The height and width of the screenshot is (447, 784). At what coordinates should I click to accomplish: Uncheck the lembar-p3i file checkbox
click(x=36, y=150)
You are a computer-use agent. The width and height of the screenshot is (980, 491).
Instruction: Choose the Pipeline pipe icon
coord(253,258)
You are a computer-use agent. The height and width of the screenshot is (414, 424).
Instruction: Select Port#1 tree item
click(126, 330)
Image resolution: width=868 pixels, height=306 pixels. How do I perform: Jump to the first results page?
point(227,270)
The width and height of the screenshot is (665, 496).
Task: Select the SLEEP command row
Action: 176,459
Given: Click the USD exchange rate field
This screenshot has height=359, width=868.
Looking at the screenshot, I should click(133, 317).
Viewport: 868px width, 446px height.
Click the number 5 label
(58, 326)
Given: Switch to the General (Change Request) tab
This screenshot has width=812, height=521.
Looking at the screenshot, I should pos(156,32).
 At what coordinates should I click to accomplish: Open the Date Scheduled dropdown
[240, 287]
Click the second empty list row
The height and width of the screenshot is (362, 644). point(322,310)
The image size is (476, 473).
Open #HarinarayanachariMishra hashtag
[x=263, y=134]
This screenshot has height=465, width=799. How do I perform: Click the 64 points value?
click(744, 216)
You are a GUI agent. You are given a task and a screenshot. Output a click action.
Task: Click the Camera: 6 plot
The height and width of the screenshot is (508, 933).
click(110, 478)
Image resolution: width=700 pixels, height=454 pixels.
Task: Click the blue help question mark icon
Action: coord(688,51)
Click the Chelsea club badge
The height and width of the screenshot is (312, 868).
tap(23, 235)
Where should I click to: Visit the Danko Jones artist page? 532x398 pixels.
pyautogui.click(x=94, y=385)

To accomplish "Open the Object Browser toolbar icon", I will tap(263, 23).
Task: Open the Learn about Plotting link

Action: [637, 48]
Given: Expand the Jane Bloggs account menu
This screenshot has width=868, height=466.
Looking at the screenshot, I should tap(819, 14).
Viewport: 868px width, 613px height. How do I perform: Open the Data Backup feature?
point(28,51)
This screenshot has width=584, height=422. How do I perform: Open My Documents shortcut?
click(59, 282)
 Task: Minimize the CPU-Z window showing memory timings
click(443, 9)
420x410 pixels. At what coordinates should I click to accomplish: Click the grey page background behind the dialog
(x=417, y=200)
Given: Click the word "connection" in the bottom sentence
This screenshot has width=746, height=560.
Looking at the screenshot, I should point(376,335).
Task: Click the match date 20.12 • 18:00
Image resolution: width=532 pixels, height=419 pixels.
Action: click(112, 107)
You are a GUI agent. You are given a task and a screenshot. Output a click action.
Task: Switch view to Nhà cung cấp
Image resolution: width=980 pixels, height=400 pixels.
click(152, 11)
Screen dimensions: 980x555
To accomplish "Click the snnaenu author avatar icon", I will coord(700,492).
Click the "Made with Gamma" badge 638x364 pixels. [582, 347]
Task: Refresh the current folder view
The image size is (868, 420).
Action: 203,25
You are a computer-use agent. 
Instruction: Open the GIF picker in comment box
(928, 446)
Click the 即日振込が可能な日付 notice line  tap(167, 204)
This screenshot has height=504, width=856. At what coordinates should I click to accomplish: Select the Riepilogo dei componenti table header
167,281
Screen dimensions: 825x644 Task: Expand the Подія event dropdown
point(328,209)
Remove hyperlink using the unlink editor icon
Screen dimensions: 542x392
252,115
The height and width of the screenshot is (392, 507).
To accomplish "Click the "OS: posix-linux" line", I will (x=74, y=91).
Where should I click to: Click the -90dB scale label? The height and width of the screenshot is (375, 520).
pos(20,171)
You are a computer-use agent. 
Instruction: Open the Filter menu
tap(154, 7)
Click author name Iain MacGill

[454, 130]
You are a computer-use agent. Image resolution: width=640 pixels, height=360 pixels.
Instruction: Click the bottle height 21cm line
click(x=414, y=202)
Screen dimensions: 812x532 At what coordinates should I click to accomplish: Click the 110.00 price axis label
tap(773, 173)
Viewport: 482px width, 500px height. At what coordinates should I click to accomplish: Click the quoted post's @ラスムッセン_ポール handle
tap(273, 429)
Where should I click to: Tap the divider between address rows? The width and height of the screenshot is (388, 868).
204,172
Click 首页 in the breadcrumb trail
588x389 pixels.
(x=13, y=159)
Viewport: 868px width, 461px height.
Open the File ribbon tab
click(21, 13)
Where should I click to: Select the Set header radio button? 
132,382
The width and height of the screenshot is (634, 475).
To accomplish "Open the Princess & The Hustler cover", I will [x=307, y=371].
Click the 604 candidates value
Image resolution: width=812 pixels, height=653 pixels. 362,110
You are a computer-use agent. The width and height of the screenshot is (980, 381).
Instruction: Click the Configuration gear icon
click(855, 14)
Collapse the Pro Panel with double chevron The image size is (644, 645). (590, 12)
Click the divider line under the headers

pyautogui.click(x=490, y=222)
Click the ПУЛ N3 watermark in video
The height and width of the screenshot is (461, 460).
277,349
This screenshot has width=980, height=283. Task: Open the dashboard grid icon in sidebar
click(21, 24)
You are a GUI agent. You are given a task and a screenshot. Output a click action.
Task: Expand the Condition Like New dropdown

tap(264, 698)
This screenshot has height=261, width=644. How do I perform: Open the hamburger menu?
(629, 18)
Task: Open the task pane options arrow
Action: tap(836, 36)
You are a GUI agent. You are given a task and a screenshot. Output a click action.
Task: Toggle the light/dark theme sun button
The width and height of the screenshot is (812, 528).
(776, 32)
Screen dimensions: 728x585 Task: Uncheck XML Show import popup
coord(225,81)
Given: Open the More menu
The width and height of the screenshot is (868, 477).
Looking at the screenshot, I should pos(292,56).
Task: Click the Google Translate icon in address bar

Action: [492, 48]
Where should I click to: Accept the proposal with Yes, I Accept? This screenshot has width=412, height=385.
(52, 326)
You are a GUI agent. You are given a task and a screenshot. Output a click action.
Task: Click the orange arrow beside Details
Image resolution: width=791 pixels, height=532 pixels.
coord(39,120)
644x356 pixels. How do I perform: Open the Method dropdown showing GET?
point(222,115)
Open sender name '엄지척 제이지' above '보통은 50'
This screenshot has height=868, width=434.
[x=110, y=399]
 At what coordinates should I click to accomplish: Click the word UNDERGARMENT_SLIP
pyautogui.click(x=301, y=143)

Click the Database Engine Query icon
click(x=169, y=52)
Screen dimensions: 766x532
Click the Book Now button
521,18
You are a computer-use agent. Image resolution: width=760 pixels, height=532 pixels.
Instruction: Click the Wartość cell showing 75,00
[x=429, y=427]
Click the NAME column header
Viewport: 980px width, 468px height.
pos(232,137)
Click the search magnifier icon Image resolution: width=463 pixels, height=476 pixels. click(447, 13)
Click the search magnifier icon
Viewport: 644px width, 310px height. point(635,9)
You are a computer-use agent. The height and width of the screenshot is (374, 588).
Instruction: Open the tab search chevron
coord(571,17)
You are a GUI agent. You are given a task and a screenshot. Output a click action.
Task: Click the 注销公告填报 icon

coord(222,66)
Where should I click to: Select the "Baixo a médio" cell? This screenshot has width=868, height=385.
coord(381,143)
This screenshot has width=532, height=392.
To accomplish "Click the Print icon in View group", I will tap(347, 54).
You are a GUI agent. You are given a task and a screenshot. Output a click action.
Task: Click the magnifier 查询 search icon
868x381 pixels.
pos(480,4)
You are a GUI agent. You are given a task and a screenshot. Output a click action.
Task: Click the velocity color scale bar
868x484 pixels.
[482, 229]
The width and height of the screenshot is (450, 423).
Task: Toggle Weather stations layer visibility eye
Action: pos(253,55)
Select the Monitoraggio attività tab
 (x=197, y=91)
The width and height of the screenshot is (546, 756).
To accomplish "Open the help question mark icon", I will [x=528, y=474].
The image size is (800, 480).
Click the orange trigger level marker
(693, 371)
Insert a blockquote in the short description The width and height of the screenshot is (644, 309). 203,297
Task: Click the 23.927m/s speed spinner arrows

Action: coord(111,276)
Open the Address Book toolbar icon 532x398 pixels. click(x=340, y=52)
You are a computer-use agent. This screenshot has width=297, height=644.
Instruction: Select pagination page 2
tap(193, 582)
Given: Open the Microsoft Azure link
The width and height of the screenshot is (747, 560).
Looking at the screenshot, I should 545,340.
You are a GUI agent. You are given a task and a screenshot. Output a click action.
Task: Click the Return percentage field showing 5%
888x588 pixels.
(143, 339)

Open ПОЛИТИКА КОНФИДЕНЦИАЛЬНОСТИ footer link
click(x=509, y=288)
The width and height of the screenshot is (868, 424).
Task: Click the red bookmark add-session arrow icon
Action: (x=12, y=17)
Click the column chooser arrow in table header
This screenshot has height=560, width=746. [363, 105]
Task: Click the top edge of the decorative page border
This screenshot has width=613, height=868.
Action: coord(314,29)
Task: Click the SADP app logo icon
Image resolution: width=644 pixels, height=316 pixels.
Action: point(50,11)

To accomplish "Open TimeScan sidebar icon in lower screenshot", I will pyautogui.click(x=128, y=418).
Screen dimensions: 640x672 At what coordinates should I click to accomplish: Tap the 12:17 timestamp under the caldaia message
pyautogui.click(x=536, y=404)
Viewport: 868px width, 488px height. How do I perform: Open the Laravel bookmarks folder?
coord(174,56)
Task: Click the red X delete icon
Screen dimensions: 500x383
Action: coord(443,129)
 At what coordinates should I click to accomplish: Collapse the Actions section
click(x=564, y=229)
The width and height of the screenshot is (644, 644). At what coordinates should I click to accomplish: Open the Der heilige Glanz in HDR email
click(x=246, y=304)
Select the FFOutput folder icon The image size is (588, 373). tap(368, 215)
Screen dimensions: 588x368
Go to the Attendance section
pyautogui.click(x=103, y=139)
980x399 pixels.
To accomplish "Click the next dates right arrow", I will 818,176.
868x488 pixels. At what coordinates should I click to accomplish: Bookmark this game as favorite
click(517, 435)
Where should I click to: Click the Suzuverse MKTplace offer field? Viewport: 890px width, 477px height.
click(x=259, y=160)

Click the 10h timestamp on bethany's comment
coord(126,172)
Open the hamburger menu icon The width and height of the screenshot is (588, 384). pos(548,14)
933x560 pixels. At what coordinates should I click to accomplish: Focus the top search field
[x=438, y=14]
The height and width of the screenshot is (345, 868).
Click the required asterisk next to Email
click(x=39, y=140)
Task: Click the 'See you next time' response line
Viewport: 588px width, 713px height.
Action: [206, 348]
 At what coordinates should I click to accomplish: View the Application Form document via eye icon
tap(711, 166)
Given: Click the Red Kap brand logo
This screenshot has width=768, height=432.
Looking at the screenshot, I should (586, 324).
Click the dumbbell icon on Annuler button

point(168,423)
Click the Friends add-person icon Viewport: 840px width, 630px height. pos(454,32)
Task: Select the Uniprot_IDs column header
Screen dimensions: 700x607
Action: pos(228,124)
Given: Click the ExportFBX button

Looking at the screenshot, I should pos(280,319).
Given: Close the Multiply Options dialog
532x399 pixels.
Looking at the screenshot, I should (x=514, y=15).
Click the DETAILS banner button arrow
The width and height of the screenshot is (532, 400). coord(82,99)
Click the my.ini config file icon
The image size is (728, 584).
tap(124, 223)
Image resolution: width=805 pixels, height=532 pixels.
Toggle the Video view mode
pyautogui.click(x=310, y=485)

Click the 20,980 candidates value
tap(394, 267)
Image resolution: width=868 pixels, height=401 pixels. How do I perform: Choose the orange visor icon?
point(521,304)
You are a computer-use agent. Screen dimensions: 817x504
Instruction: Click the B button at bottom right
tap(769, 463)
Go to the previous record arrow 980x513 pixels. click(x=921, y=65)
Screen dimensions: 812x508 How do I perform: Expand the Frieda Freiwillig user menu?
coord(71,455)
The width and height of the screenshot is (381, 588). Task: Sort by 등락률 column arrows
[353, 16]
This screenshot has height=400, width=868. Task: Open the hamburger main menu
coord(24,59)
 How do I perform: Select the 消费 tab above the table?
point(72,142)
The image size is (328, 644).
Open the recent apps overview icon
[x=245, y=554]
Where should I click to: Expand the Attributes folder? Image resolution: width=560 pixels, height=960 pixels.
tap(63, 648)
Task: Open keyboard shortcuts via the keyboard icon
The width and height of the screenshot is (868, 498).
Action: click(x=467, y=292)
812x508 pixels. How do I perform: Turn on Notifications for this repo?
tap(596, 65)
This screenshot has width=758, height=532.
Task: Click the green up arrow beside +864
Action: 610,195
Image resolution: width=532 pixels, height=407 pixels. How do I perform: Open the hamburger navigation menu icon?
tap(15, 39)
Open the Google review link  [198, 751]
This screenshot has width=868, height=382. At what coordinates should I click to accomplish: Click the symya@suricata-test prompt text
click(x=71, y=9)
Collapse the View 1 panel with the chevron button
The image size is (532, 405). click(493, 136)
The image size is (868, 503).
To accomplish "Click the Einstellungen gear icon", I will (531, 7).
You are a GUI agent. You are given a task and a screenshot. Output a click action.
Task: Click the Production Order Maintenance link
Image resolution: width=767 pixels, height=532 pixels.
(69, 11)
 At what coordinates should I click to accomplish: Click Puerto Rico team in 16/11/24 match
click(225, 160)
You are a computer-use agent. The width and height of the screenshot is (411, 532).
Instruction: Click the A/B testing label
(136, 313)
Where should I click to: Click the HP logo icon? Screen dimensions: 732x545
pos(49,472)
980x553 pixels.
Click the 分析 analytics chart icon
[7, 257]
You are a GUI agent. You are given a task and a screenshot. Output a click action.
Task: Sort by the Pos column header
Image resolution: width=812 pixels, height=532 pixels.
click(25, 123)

- EXERCISE GOAL -
Copy only this part of the entries above: the line with "Task: Click the velocity color scale bar", the line with "Insert a blockquote", and the lines between, all exactly as written.

- SOLVED EXERCISE -
Task: Click the velocity color scale bar
868x484 pixels.
[482, 229]
The width and height of the screenshot is (450, 423).
Task: Toggle Weather stations layer visibility eye
Action: pos(253,55)
Select the Monitoraggio attività tab
 (x=197, y=91)
The width and height of the screenshot is (546, 756).
To accomplish "Open the help question mark icon", I will [x=528, y=474].
The image size is (800, 480).
Click the orange trigger level marker
(693, 371)
Insert a blockquote in the short description The width and height of the screenshot is (644, 309). 203,297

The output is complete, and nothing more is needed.